Ruffridge, the minority caucus representative on the conference committee, said he received the final copy of the bill only 30 minutes before the meeting that adopted it.
On the House floor, members of the House minority lambasted the final version.
“In my opinion, this process was neither transparent nor collaborative,” said Rep. Frank Tomaszewski, R-Fairbanks and a member of the minority.
One member of the Democratic-independent-Republican coalition majority in the House also voted against the bill.
House Majority Leader Chuck Kopp, R-Anchorage, alluded to the way the pass-through tax would impact Hilcorp. Changing its taxes, he said, would deter future drilling because it would create uncertainty about what additional changes might be made in the future.
“From my perspective, that’s what’s killed this iteration of the bill,” Gov. Dunleavy said about the pass-through tax.
Climate protesters and oil advocates opposed the compromise
On Thursday morning, a small group of demonstrators gathered on the steps of the Capitol to protest the gas line and the proposed tax break. Protest signs called for investment in renewable energy instead of fossil fuels to help combat climate change, and called the megaproject a “pipedream” and a “scam.”

“I’m really concerned about the cost to the state and to the communities that would be impacted by the project,” said Sally Schlichting, a Juneau resident. “Especially by these proposed tax breaks. I just think it’s horrendous to forego all that revenue for so long, and I feel like there’s very little guarantee this project will ever happen.”
Schlichting said she’s concerned that Alaska is giving up too much, and the project developer Glenfarne has not disclosed who is investing or how much.
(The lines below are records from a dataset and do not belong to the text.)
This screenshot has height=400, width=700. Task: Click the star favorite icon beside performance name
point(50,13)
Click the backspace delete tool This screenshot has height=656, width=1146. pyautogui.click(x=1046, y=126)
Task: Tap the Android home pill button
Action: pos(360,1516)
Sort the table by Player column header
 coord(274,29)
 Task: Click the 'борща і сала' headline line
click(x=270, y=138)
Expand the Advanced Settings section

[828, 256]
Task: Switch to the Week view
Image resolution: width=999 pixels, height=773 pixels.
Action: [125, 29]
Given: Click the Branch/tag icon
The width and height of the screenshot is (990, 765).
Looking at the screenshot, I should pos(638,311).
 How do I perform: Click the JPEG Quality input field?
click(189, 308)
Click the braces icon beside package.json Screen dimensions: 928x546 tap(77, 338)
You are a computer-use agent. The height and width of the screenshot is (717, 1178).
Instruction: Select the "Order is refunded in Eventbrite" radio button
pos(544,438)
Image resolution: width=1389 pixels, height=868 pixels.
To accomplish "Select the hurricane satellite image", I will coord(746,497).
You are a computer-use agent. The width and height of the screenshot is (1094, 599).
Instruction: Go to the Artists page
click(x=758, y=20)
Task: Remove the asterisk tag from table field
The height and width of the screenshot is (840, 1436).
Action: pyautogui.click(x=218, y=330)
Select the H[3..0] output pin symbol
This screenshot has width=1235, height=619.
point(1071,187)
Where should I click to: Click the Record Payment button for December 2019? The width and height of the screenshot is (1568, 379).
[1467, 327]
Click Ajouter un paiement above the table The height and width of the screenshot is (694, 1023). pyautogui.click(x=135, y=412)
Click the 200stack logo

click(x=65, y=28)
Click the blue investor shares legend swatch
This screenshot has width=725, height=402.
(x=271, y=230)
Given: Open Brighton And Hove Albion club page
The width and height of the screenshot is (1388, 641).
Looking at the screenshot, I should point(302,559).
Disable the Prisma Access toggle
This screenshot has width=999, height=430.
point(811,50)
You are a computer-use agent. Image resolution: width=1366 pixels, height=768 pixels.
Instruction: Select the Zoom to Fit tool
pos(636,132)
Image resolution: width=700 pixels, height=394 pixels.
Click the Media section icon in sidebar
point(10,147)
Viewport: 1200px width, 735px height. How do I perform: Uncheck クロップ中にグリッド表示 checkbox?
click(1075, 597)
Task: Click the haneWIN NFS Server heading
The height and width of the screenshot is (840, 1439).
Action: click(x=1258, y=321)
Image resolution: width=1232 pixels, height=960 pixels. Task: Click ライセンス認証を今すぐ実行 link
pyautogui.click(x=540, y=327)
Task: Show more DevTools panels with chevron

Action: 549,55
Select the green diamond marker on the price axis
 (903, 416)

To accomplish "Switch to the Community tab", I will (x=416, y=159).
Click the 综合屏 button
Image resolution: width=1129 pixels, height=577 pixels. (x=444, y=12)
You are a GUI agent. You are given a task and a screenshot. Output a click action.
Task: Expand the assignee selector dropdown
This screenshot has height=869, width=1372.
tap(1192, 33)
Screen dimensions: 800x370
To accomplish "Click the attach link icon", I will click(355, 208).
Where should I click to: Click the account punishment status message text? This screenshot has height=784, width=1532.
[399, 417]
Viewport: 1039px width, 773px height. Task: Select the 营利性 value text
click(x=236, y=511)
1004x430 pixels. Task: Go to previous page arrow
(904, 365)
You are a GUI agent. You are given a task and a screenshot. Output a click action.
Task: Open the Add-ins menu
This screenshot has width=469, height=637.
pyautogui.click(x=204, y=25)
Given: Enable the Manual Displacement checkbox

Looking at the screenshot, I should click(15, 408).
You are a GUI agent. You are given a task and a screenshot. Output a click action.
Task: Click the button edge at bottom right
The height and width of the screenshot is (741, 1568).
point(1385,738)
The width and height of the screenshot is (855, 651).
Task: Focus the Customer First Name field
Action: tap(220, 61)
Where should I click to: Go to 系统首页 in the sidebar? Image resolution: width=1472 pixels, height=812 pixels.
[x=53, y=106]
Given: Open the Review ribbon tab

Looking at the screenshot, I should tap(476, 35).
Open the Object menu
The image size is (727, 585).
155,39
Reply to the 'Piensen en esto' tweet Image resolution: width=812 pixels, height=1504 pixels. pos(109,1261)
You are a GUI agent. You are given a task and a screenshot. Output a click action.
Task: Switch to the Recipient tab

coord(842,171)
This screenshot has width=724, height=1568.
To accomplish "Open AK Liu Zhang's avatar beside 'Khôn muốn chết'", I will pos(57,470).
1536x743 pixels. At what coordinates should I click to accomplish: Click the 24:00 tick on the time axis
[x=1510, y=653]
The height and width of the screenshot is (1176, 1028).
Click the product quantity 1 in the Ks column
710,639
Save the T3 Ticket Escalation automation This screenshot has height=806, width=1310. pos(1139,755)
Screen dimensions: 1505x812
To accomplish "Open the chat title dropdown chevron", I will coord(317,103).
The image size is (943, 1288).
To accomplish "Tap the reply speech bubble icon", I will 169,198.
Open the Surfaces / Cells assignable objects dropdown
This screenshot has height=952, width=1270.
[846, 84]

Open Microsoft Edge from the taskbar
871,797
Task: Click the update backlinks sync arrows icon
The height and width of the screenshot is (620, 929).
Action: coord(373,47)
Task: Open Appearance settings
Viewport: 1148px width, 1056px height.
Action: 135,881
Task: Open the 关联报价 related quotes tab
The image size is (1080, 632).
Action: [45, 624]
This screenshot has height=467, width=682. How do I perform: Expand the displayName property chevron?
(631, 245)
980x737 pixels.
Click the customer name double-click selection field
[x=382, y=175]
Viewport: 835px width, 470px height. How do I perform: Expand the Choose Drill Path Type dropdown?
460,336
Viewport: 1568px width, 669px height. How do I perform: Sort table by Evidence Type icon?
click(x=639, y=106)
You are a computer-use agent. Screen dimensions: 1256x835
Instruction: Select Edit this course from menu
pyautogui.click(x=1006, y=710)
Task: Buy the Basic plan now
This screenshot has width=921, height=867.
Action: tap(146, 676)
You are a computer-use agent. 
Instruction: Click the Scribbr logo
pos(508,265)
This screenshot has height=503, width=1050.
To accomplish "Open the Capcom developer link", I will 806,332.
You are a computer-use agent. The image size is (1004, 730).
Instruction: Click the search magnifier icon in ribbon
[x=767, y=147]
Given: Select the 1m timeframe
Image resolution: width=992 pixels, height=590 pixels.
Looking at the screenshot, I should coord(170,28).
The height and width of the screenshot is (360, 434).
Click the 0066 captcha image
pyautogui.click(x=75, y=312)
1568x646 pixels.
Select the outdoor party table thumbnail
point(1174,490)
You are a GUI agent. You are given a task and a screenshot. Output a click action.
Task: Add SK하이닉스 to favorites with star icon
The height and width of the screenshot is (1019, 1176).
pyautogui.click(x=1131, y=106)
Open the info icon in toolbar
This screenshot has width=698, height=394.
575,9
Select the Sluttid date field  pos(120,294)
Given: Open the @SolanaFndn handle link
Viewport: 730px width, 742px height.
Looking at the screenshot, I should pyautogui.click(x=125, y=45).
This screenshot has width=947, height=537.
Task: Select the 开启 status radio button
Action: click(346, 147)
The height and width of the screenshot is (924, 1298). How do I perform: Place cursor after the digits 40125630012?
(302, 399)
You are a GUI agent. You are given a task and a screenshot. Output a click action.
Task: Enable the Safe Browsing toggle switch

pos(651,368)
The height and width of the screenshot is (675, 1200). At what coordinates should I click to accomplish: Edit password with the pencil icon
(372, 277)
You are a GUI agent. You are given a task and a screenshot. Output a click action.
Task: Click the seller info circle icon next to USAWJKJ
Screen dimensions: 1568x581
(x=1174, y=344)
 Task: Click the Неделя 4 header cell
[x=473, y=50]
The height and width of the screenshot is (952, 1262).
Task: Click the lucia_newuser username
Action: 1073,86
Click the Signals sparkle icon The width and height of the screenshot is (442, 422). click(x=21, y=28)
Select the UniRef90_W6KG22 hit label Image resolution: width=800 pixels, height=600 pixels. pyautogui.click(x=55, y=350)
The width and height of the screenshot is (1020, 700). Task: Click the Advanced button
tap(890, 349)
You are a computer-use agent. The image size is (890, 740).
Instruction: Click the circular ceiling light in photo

“I just think this is the most wrong-headed way of approaching resource development,” she said. “We don’t fund our education. We are running out of money, and Alaskans own the resources, and we deserve to receive the revenue from it — and not later, now.”
Another Juneau resident, Emily Kane, called the project a “boondoggle,” and said she also came out to protest the project’s climate change impacts.
“I am very concerned about the habitability of the planet if we don’t seriously dial down fossil fuels,” she said. “I know young adults who are choosing to not have children, and it just really breaks my heart — this selfishness about not thinking about future generations.”
A group of pro-development organizations, including the Alaska Oil and Gas Association, Alaska Support Industry Alliance, Alaska Chamber of Commerce and Resource Development Council, briefly found themselves on the same side as the protesters.
After the conference committee passed its compromise version of HB 381, they sent a letter to legislators, urging them to vote down the conference committee compromise.
Rebecca Logan, CEO of the Support Industry Alliance, said by phone that the pass-through tax would hit companies that are drilling for gas in Cook Inlet, at a time when the region is running short.
“The gasline is our future, but what we’ve got right now, we can’t hurt,” she said.